The findings of routine audiometry in the present study revealed hearing sensitivity to be within normal limits. However, incidence of sensorineural hearing loss has been reported in 50-100% of the individuals with VP. ,, Absence of sensorineural hearing loss in the present study may be attributed to the lower degree or lack of impingement on the cochlear branch. Further, the existence of vestibular symptoms could be an indicator of higher degree of impingement towards the vestibular branches of the nerve. An intricate relationship between the location and degree of impingement and the expressivity of related symptoms has been reported. 
The ABR results were normal in both participants. This is in agreement with Brookler et al.  However, others have reported prolongation of I-III interpeak latency difference.  The congruence with Brookler et al.  and dissonance with Moller  could again be attributed to lower degree of impingement of the vascular loop on the cochlear branch, as reasoned earlier. 
The results of the ENG test battery revealed unilateral caloric weakness, spontaneous nystagmus and positive results for positional vertigo on Dix-Halpike maneuver. Similar findings have been reported in literature. ,,,, The Dix-Halpike maneuver revealed positional vertigo which necessitated differential diagnosis from Benign Paroxysmal Positional Vertigo (BPPV). However, BPPV is not accompanied by abnormalities in Gaze and optokinetic testing,  which these clients demonstrated. The results of CHAMP revealed normal values which could rule out endolymphatic hydrops.  VEMP revealed reduced amplitude in one ear of Client B which was related to the inability of the client to turn to one side owing to a shoulder injury sustained in a recent accident. Though, VP is bilateral in both the clients, the presence of unilateral weakness could be attributed to higher degree of impingement on the weaker side compared to the relatively stronger side. 

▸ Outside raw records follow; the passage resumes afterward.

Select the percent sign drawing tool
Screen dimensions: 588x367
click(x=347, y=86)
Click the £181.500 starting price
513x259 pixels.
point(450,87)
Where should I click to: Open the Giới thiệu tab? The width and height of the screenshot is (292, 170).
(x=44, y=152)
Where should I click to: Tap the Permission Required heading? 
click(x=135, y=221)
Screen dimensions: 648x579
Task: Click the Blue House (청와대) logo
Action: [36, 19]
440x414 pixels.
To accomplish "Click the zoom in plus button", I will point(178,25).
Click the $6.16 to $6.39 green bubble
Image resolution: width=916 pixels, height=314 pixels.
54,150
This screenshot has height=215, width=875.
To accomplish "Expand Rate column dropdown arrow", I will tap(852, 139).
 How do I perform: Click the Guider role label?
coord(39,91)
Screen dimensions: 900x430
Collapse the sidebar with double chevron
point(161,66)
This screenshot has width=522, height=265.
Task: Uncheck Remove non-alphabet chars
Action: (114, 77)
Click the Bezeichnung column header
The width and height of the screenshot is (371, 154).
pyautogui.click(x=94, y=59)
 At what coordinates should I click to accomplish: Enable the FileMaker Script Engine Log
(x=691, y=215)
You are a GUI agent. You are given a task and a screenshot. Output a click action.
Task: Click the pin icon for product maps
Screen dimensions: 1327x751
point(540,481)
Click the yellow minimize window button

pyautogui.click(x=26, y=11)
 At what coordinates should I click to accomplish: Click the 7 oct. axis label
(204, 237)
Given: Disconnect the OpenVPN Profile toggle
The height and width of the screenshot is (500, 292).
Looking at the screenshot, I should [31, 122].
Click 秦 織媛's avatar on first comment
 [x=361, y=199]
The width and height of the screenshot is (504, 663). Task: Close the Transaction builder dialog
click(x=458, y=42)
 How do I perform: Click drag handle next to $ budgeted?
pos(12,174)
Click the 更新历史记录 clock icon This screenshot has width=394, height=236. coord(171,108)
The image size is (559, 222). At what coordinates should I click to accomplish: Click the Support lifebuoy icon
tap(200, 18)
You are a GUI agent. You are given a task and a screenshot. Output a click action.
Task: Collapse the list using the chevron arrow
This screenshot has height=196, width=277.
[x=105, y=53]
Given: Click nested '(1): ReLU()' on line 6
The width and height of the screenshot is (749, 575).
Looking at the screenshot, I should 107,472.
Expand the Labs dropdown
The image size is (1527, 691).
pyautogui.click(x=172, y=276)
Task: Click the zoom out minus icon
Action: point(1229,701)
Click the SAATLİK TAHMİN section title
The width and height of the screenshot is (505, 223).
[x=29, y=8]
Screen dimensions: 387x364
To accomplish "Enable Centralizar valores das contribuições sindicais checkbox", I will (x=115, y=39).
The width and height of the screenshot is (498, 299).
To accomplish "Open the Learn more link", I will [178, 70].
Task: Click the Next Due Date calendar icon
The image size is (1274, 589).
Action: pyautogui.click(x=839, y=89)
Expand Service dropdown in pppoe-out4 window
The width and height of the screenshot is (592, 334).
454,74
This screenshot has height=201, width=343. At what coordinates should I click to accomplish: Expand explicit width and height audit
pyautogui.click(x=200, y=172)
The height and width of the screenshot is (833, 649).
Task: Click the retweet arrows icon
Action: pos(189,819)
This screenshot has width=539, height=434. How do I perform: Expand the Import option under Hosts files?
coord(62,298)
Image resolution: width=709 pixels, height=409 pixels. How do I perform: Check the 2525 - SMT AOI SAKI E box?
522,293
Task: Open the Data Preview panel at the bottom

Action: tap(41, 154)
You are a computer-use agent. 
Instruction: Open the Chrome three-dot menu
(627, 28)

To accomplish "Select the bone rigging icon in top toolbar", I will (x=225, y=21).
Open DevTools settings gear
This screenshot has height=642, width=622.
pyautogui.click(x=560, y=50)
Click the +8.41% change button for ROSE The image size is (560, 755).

The MRI findings of both the clients revealed presence of vascular loops around the 7 th and 8 th cranial nerve. MRI has been reported to have a sensitivity of 95% in cases with VP.  Out of a total of 25 continuous clients who showed symptoms of BPPV, only the clients of the present study underwent an MRI. This is suggestive of a high incidence of VP, which might be misdiagnosed as BPPV since the presenting symptoms of the two are alike and the results on Dix-Hallpike maneuver are similar.
This study highlights the importance of test protocol in the diagnosis of VP and the clinical findings of the cases with VP. Only audiological or vestibular assessment may not be sufficient for differential diagnosis of VP. They only help in excluding other similar vestibular disorders. MRI should be done for all the cases who present with the symptoms of non-fatigable positional vertigo which would improve the chances for diagnosis of VP. Features like oscillopsia, giddiness, and nausea during gaze and optokinetic testing along with a history of positional vertigo and positive results on Dix-Hallpike could be pivotal in its identification if MRI is not feasible.